**Source information**
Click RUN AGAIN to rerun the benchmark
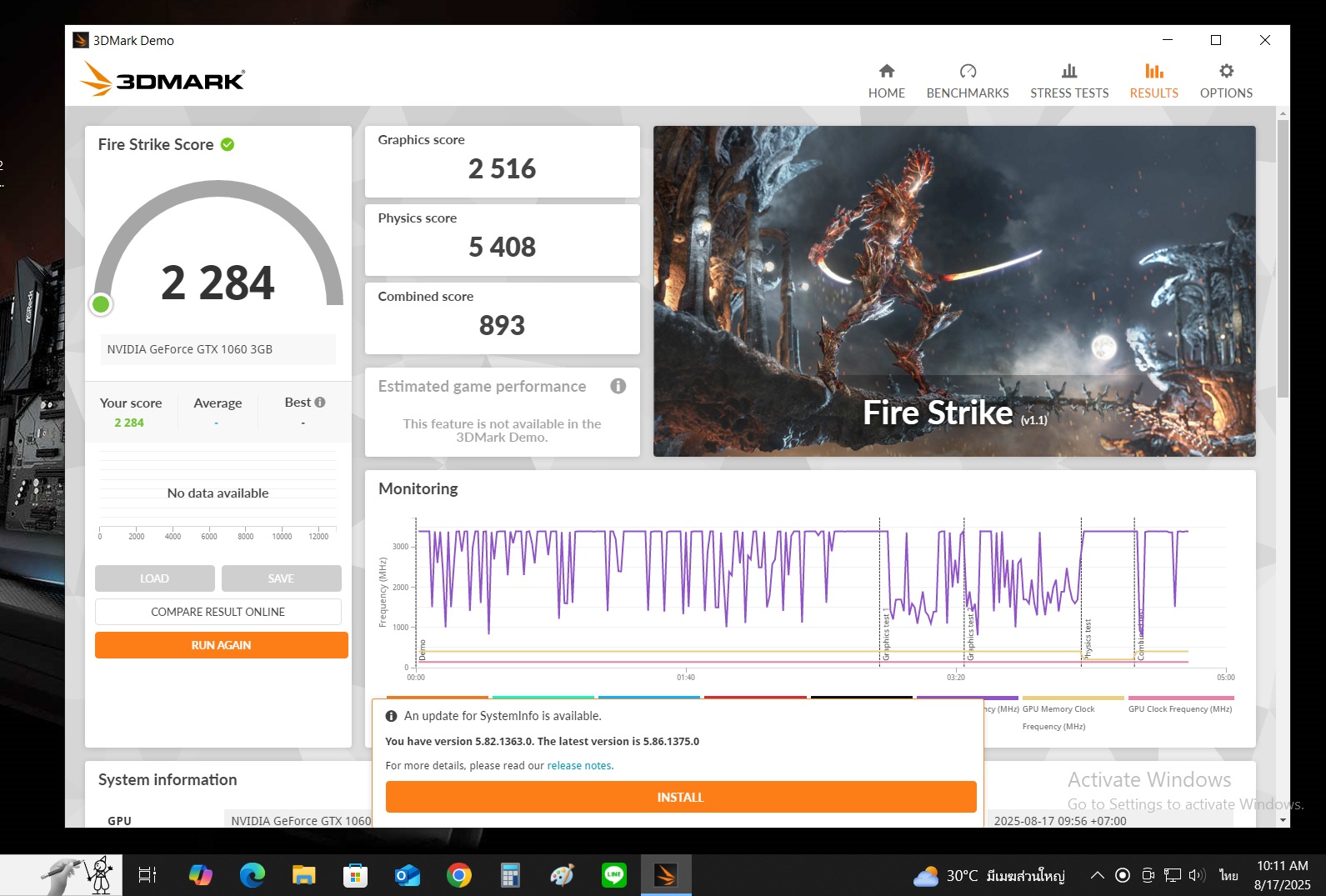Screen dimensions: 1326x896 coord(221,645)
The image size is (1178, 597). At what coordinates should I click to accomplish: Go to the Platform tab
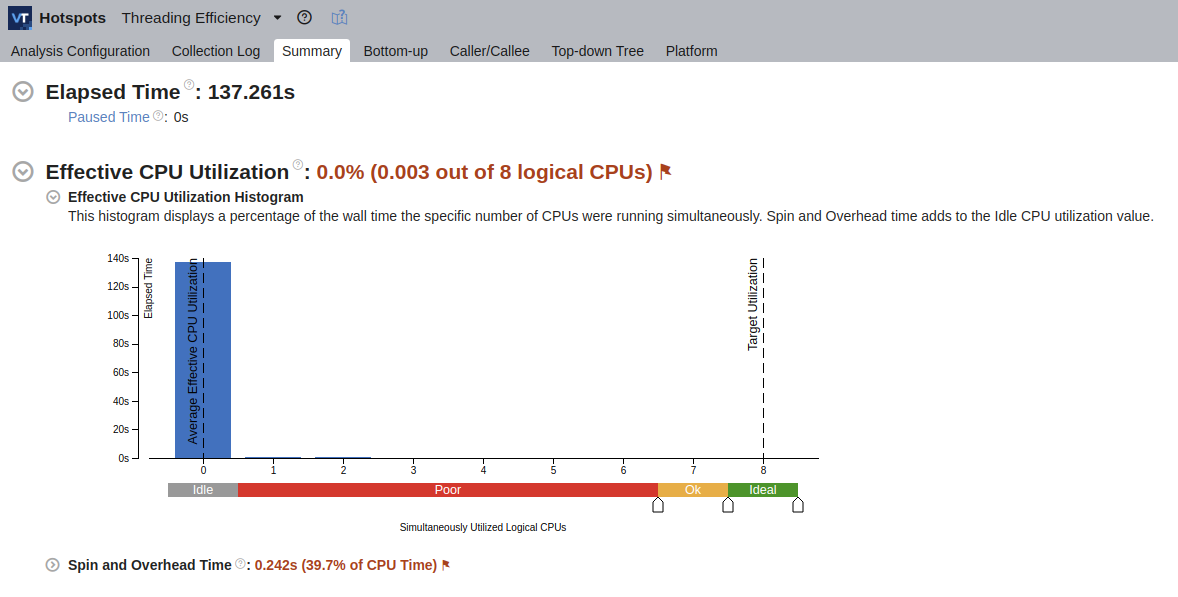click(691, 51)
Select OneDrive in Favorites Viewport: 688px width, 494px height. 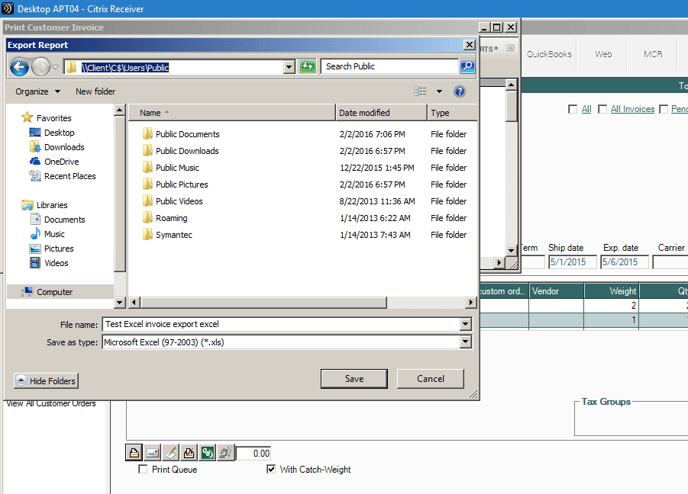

**What is expected**
Every record above must be printed exactly, except for its images.

**Solution**
Click RUN AGAIN to rerun the benchmark
Screen dimensions: 1326x896 coord(221,645)
The image size is (1178, 597). At what coordinates should I click to accomplish: Go to the Platform tab
click(691, 51)
Select OneDrive in Favorites Viewport: 688px width, 494px height. 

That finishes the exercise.